Beri dukungan pada keluarga yang kehilangan penghasilan karena kondisi ekonomi yang terimbas, akibat pandemik, jangan berkontribusi membuat situasi menjadi lebih buruk hingga banyak pihak yang sudah kewalahan bahkan untuk makan sehari-hari, menjadi lebih menderita.

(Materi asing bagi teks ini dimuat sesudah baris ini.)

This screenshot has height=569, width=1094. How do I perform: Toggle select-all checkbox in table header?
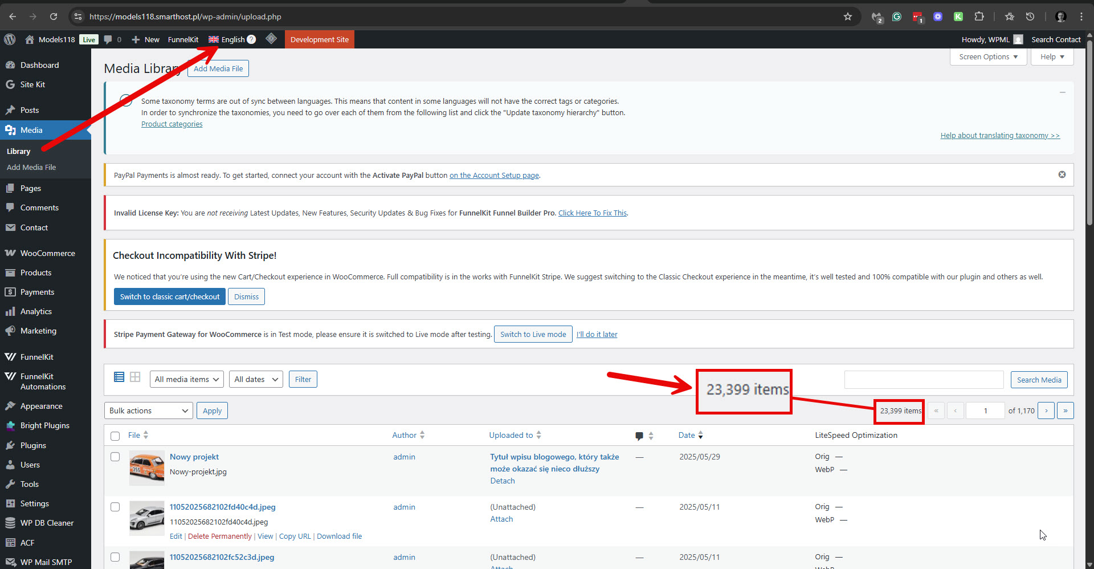[x=115, y=436]
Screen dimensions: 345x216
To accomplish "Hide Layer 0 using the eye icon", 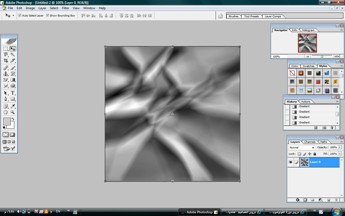I will click(x=291, y=162).
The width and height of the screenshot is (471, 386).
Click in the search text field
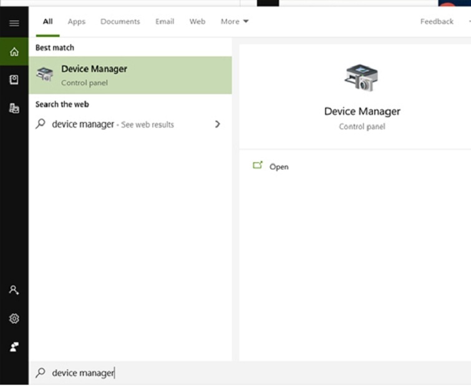187,372
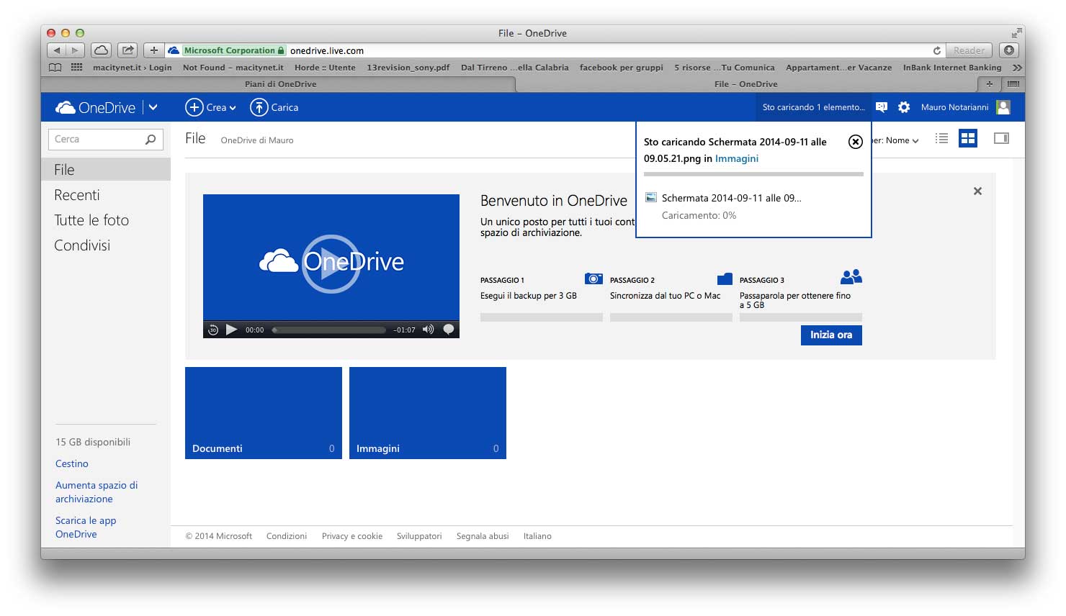Open the OneDrive apps chevron dropdown
The width and height of the screenshot is (1066, 616).
tap(153, 107)
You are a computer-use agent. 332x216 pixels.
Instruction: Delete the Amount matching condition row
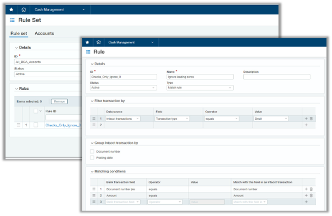(311, 195)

Hindari kerumunan, kurangi keramaian.

Pada akhirnya  kesuksesan pilkada di masa pandemik harus menjadi target penting bagi pihak penyelenggara. Dan kesuksesan  pilkada kali ini ini bukan hanya diukur dari bagaimana pemilihan berjalan lancar, bukan pula sekadar bagaimana kandidat terpilih secara adil, melainkan seharusnya juga diukur dari bagaimana pilkada tidak membuat cluster baru yang membahayakan masyarakat.

 20 November 2020


***

- semoga berkenan meninggalkan jejak cinta di halaman ini. Subscribe ke buku terbaru Asma Nadia ini, follow author untuk tips menulis gratis di inboxmu. Baca juga novel lain; Surga yang Tak Dirindukan 3, Nikah Tanpa Pacaran, Pertama Bilang Cinta, Bidadari untuk Dewa dan Assalamu'alaikum Beijing... tetap semangat berkarya walau di tengah pandemi...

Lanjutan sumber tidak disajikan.